### EXERCISE REQUIREMENTS
If a line of the records contains the word "computer", list it.

### RECORDS SUPPLIED
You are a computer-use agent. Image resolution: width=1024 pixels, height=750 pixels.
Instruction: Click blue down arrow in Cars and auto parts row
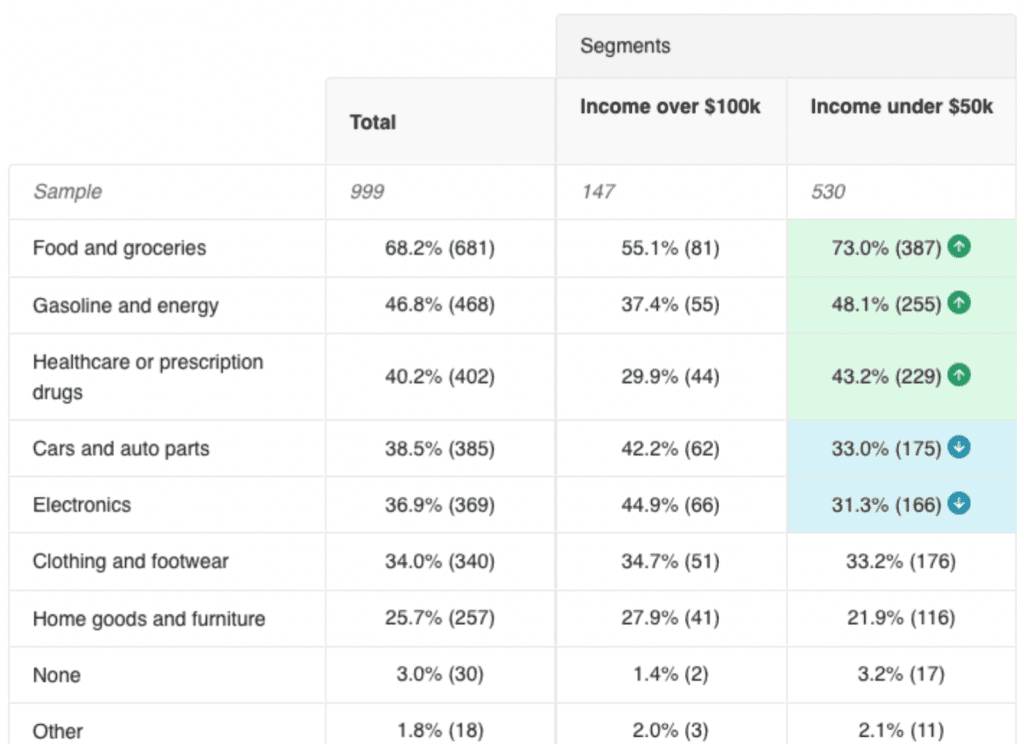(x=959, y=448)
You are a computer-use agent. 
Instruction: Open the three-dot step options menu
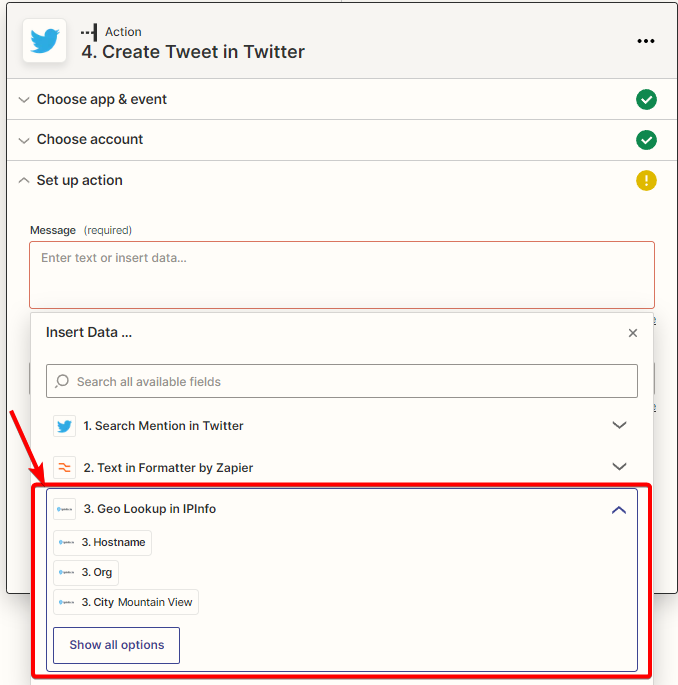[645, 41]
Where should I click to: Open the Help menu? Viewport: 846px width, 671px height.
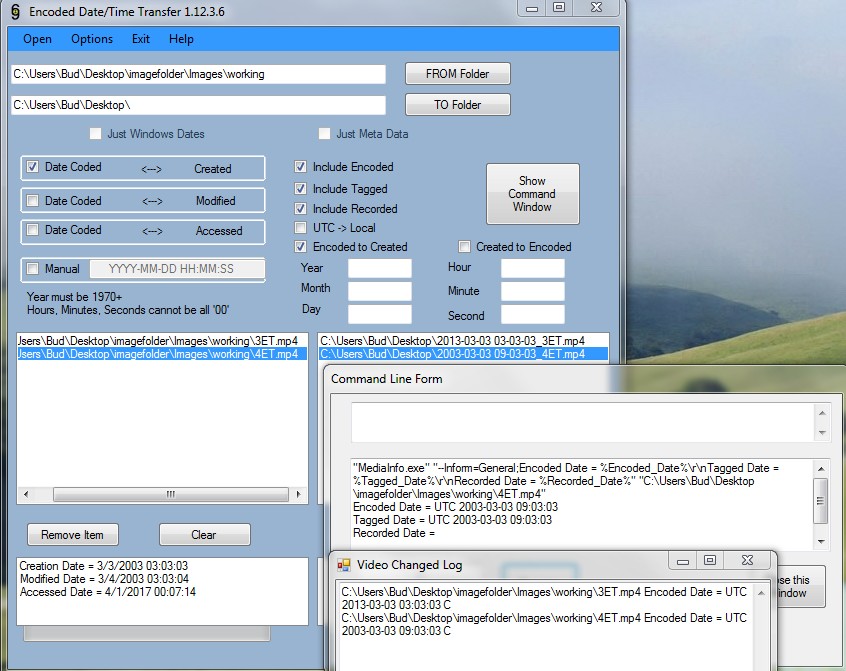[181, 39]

--

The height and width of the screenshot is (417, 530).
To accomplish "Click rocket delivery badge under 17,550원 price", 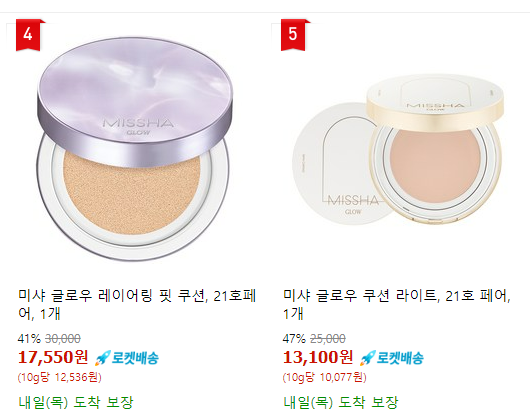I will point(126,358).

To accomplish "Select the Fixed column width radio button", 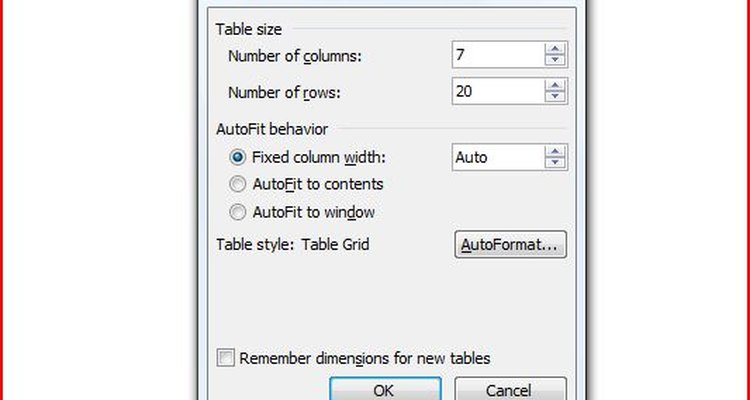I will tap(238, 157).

### YOUR SOLUTION
You are a computer-use agent. Image resolution: width=1024 pixels, height=750 pixels.
You are a computer-use agent. 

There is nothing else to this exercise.